Exploring the link between gut microbiota and chronic gastritis (CG), and assessing the potential mediating influence of blood metabolites. Using aggregated data from genome-wide association studies (GWAS), we performed a two-sample Mendelian randomization (MR) analysis to explore the genetic links between gut microbiota (412 types) and CG (623,822 cases). Furthermore, we utilized a two-step MR approach to measure the extent to which blood metabolites (1,400 types) mediate the impact of gut microbiota on CG. Through MR, we identified that three genetically predicted gut microbiota increased the risk of CG: the ubiquinol-8 biosynthesis pathway (OR 1.149, 95%CI 1.022–1.291),
Odoribacter
from the Porphyromonadaceae family (OR 1.260, 95%CI 1.044–1.523), and
Coprococcus
from the Lachnospiraceae family (OR 1.125, 95%CI 1.010–1.253). Currently, there is no evidence to suggest that genetically predicted CG affects the risk of gut microbiota. Four blood metabolites mediated the proportionate changes in genetically predicted gut microbiota: levels of 4-hydroxyphenylacetate levels by 14.9% (95% CI −0.559%, 30.3%), palmitoleate (16:1n7) levels, and the phosphate to alanine ratio together mediated the same microbiota by 6.97% (95% CI −1.61%, 15.6%) and 7.91% (95% CI −1.67%, 17.5%), while the phosphate to alanine ratio and X-12839 levels together mediated the same microbiota by 8.48% (95% CI −2.87%, 19.8%) and 10.7% (95% CI 0.353%, 21.1%). In conclusion, our research has confirmed a causal link between gut microbiota, blood metabolites, and CG. Metabolites such as 4-hydroxyphenylacetate levels, palmitoleate (16:1n7) levels, the phosphate to alanine ratio, and X-12839 levels have relatively significant mediating roles between gut microbiota and CG. These metabolites may influence the occurrence and development of CG by regulating inflammatory responses, energy metabolism, and gut barrier function.
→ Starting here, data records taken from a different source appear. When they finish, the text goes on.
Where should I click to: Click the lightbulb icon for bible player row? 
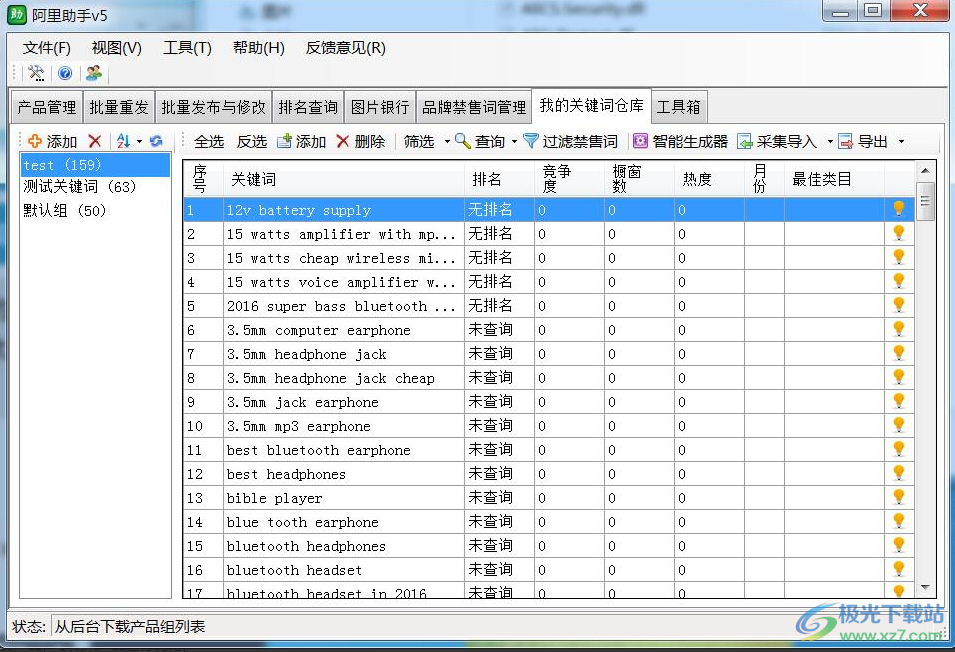(x=898, y=497)
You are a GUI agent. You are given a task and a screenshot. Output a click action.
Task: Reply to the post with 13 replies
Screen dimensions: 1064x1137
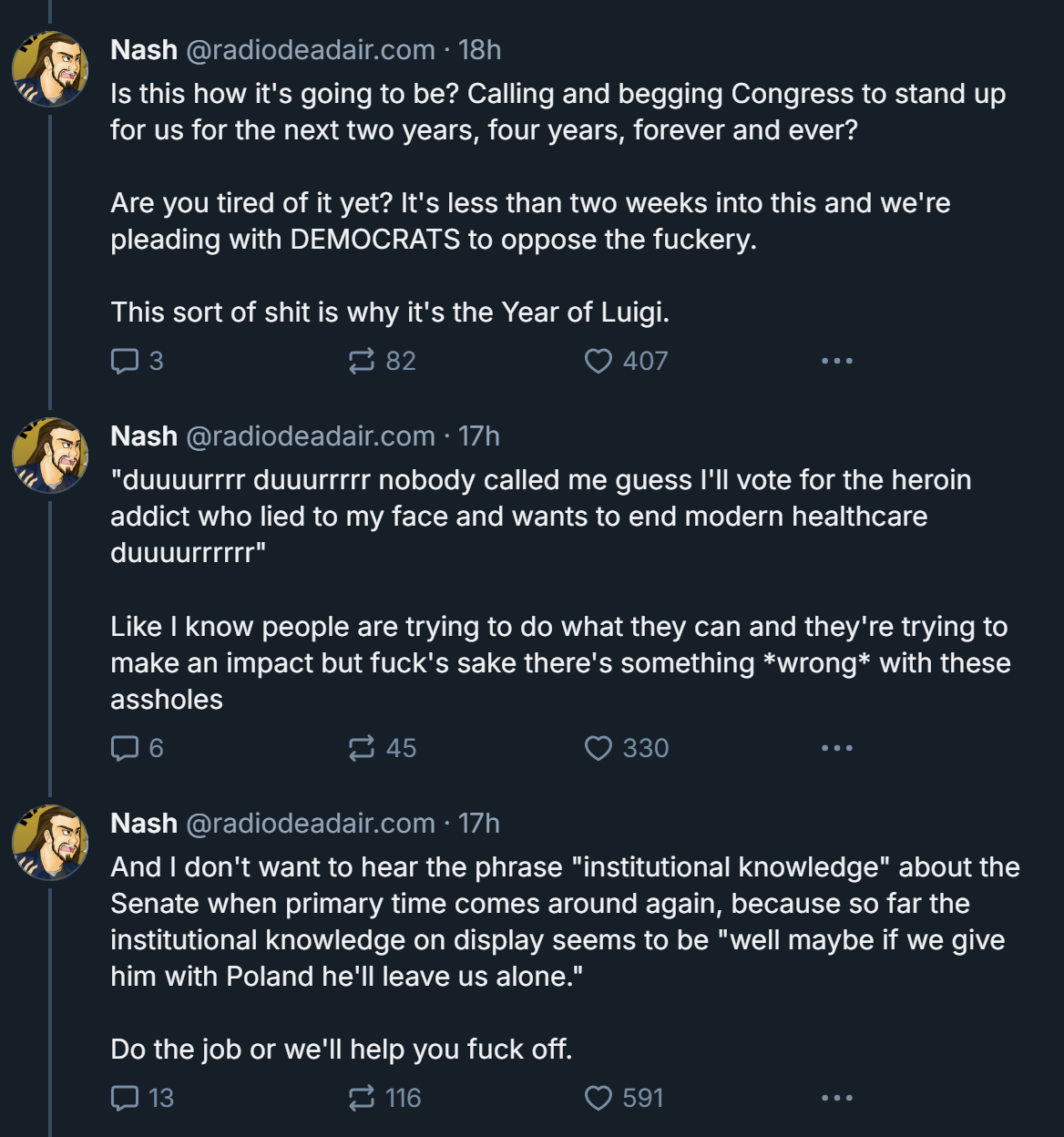point(142,1099)
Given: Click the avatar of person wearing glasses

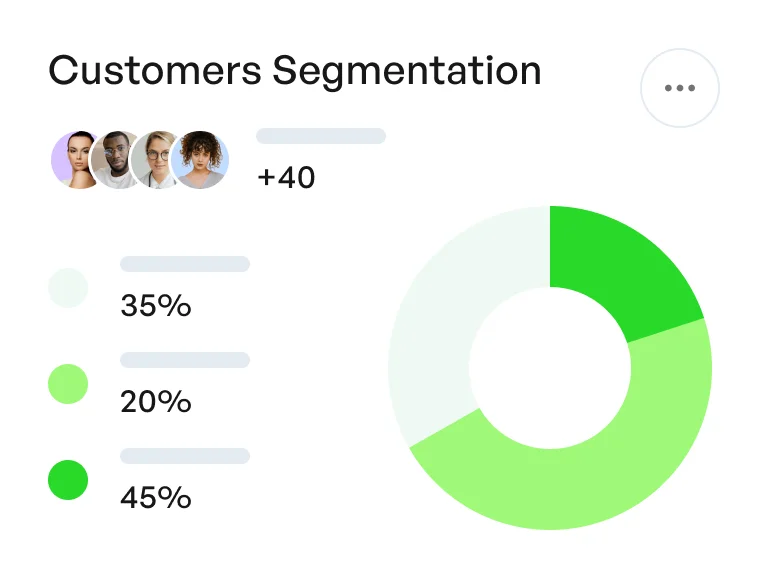Looking at the screenshot, I should point(156,160).
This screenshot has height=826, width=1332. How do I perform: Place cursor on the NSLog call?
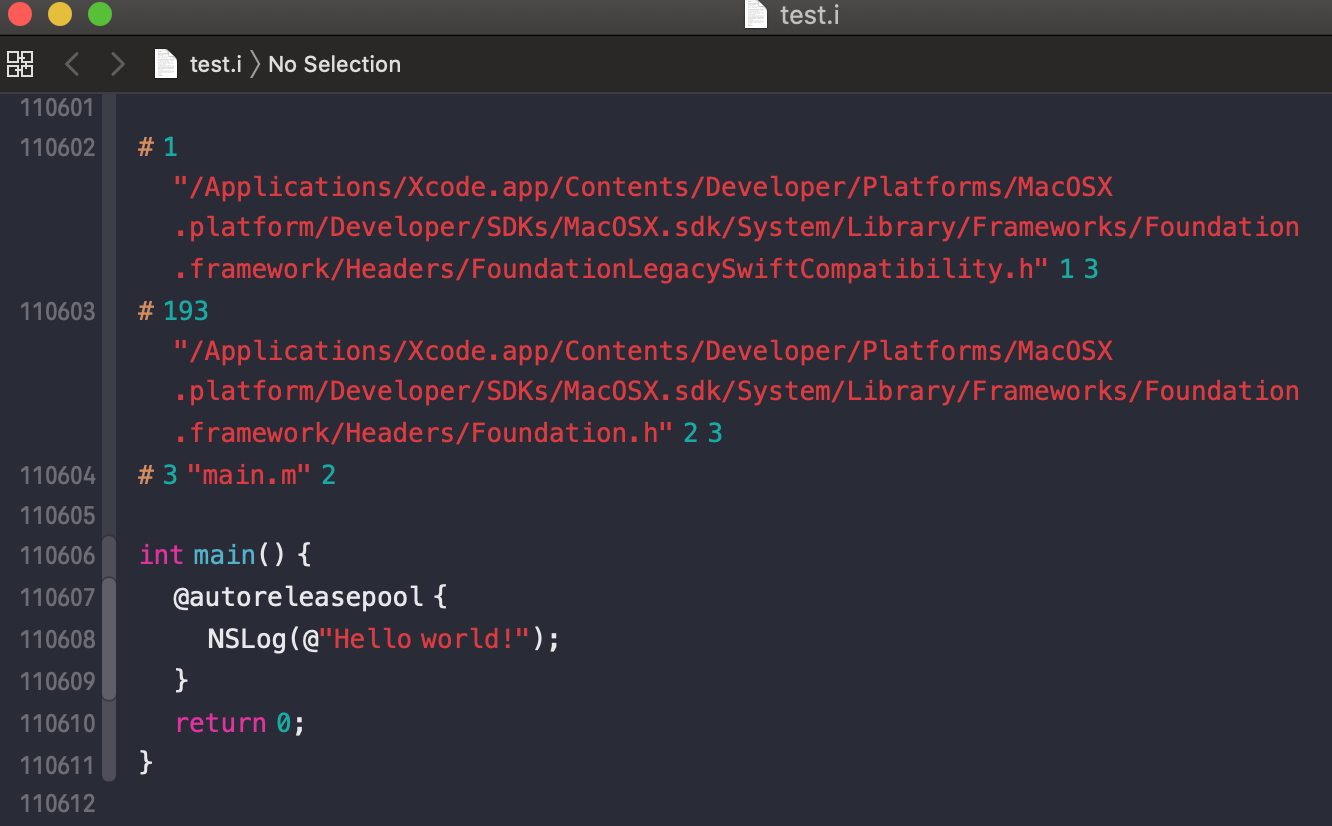(x=247, y=639)
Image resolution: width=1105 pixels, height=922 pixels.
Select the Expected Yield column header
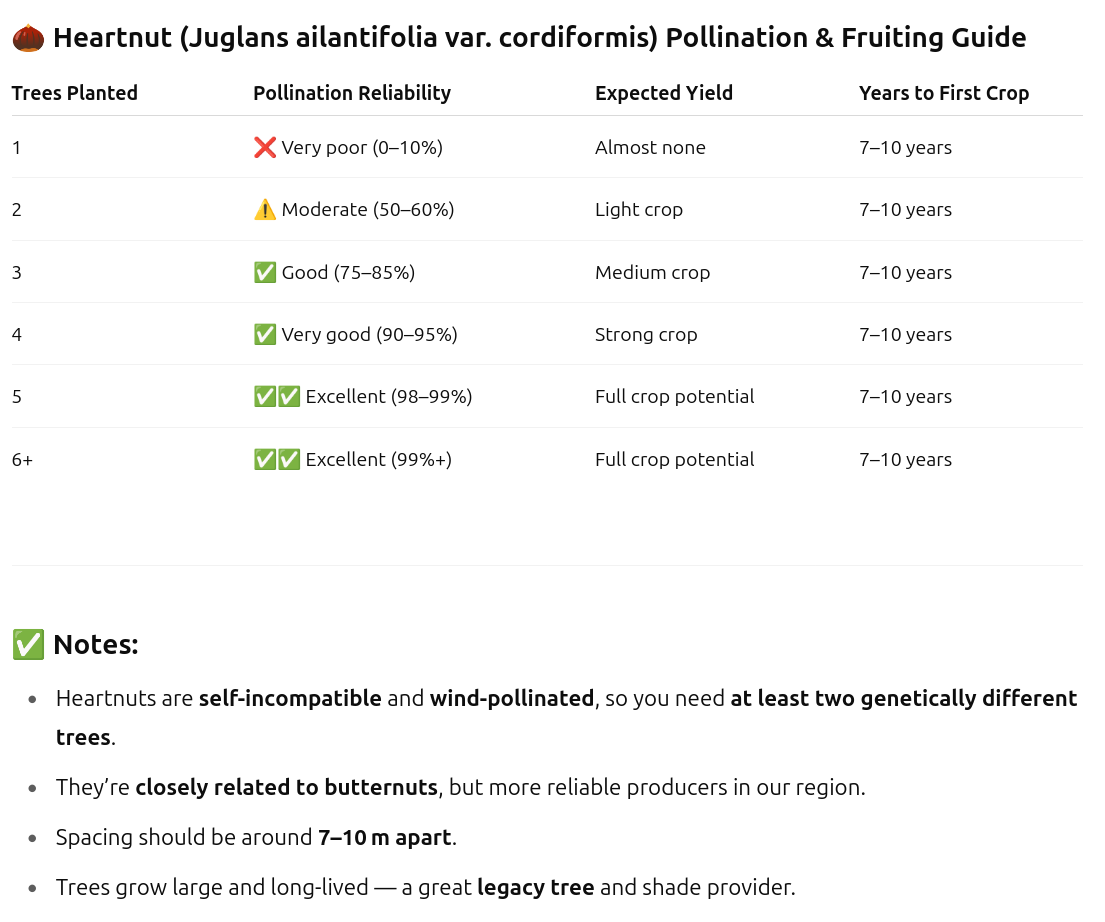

However, the majority of the influence of gut microbiota on CG remains unclear, necessitating further research into other potential mediating risk factors. Clinically, it is crucial to focus on patients suffering from CG who exhibit dysbiosis of gut microbiota.
IMPORTANCE
The results indicate that interactions between particular gut microbiota and blood metabolites may significantly contribute to the onset and progression of CG. These findings offer new insights and potential targets for early diagnosis, personalized treatment, and prevention of CG.